Building the return of rural exodus back to the home city or countryside land plot

  • Erstellt am 2018-03-30 12:18:07

ypg

2018-03-31 22:36:29
  • #1
Consider: How often do you walk to Aldi? No, seriously: every big city has its territories and districts, it’s all similar to the countryside, where it’s also not a given to be addressed by name. Everyone is different: I personally like it when a waiter recognizes me and knows that I drink a Pinot. I’m also working on making sure that those from the Easter fire, with whom I have a beer informally, still know me tomorrow in everyday life while shopping. In that sense: my tip is above: try living there temporarily, whether the unfamiliar scares you because it’s foreign or because it doesn’t fit you.
 

HilfeHilfe

2018-04-01 06:08:04
  • #2
Works as long as grandparents are still vital. Now the daycare is closed for 4 days. You just get by like that.
 

HilfeHilfe

2018-04-01 06:10:29
  • #3
Yes, I already know that it is different for you. All good, but not an ideal picture either. A woman also has the right genes to deal with children. That is often missing in men and they quickly get overwhelmed. Especially when toddlers get sick. Women can do it better!

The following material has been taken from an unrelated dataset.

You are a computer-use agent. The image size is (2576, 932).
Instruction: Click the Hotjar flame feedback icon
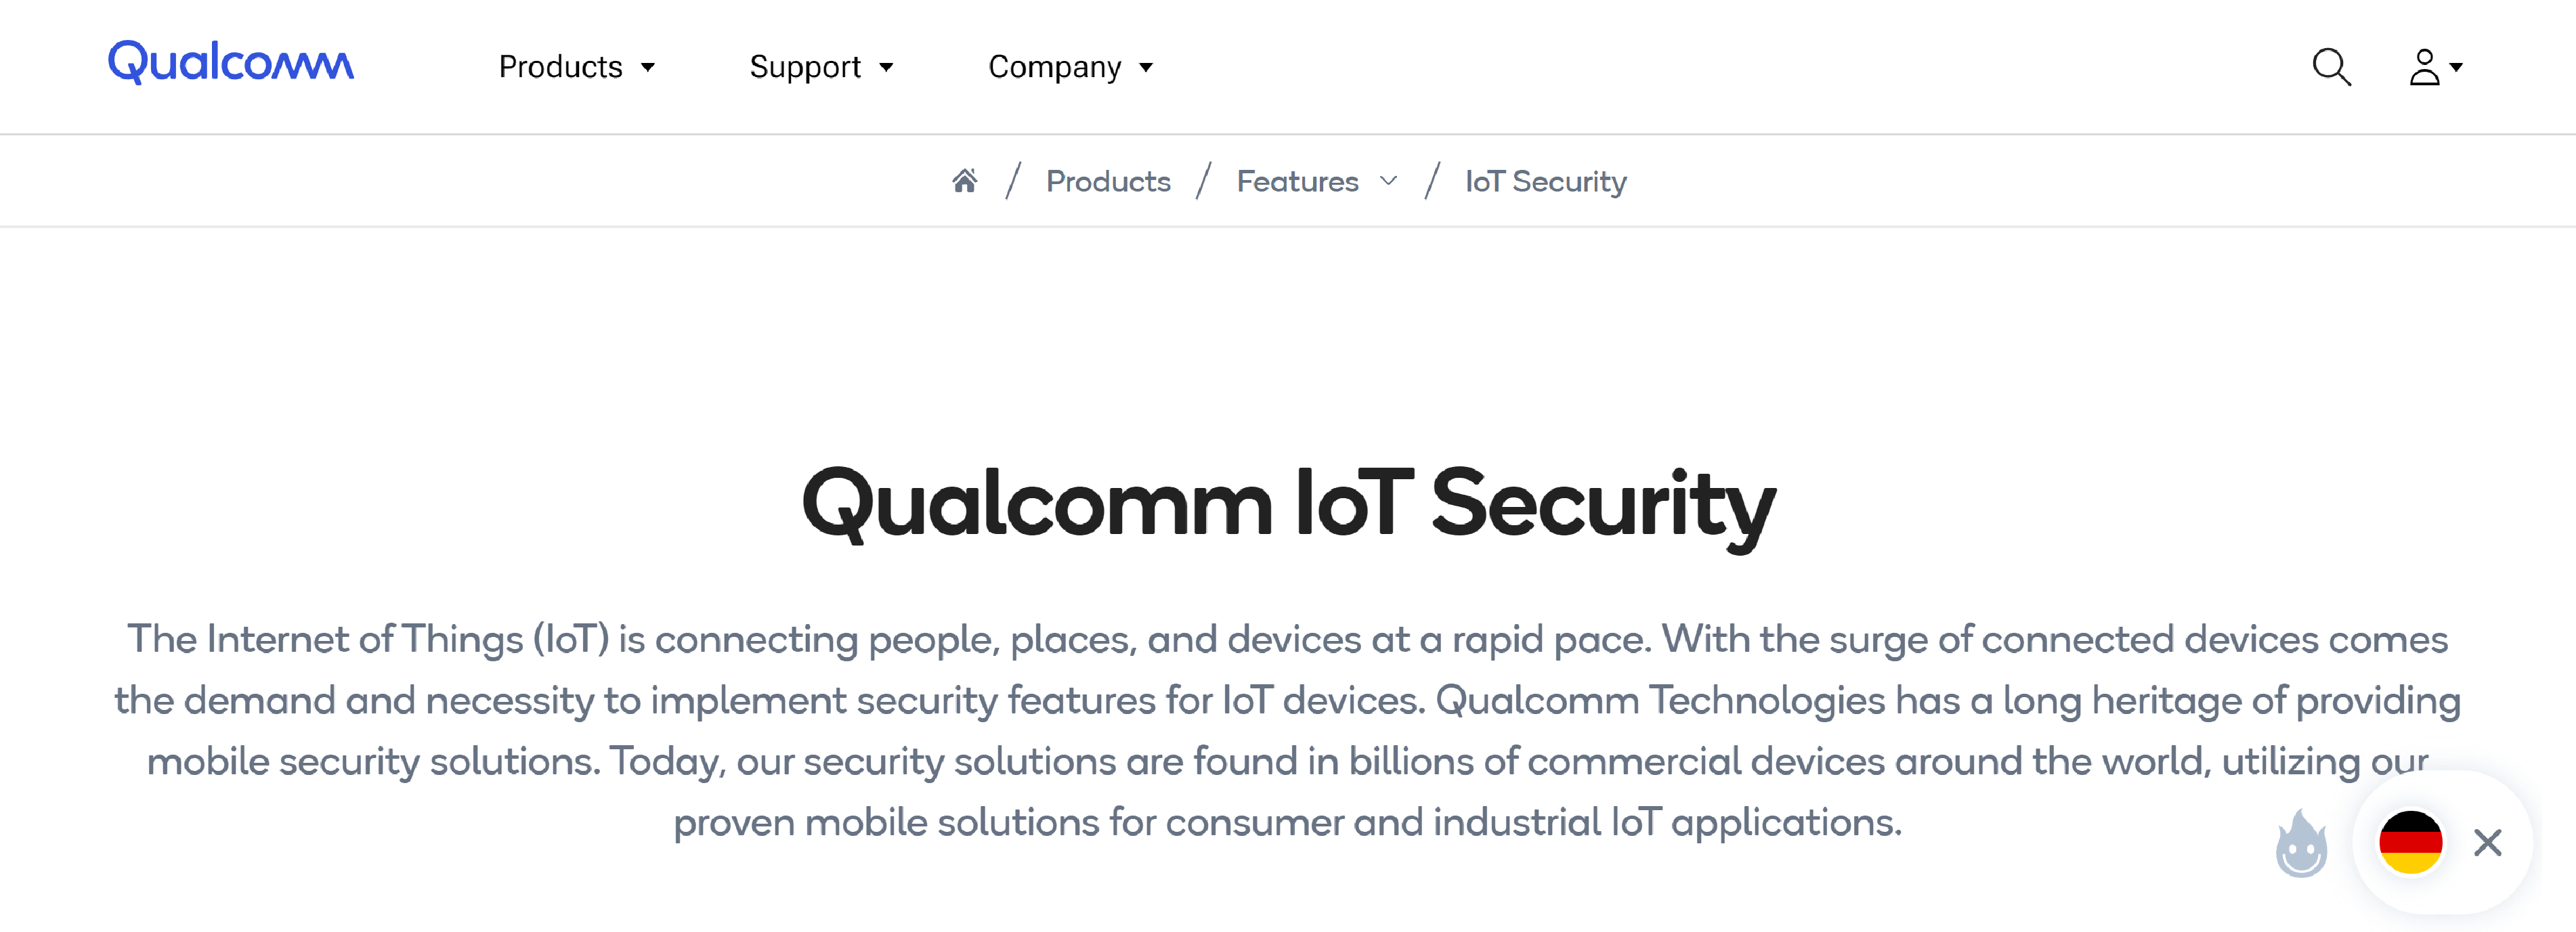point(2301,843)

But I know that you see it differently and that's good too.
 

Wickie

2018-04-01 06:50:43
  • #4


Recently, I had a conversation with a taxi driver in Cologne. He said exactly the same thing. And I know something similar from acquaintances, friends, etc. who live in big cities.

Some of them really don’t get "out" of their "own" neighborhood. And then they want to tell you how great city life is (but only know the street two over), how amazing the cultural offerings are (last theater visit five years ago), how relaxed it is to get from A to B (with a car sometimes gladly taking 30 minutes for 5 kilometers) and so on and so forth...

It already makes me cringe when I’d have to do larger shopping, and then I carry (despite Rewe right across the street / around the corner) every damn beer bottle for the next birthday party home on foot (because once I’ve moved the car out from in front of the house, I won’t get a free parking spot there for the next two weeks) and still carry the beer bottle up to the 4th floor. Freedom looks different to me!

In your situation, I would rather be the Excel sheet type. Write down what you would like about a house and what you currently like. Make a decision matrix!

However... if your little heart would beat for a house in the countryside, then you would already see the advantages now.
 

Nordlys

2018-04-01 12:08:52
  • #5
Our son lives with his partner in the middle of Vienna, just a stone's throw from the Ring, where the Hundertwasserhaus is. Pro. No car needed. Doesn't have one either. Spar around the corner. Other shops too. Thirty thousand pubs, wine taverns, etc. close by. Contra. Apartment expensive. If you want to go to the countryside, you always have to drive first. Ownership there unaffordable. It's not anonymous. People already know each other in the neighborhood. Special. This is a really clean, safe, very polite big city. No comparison with Ham or even Ber. Young people even offer me a seat on the tram. It was really embarrassing for me. Karsten
 

Garten2

2018-04-01 16:31:01
  • #6
/Karsten Did you sit down or refuse?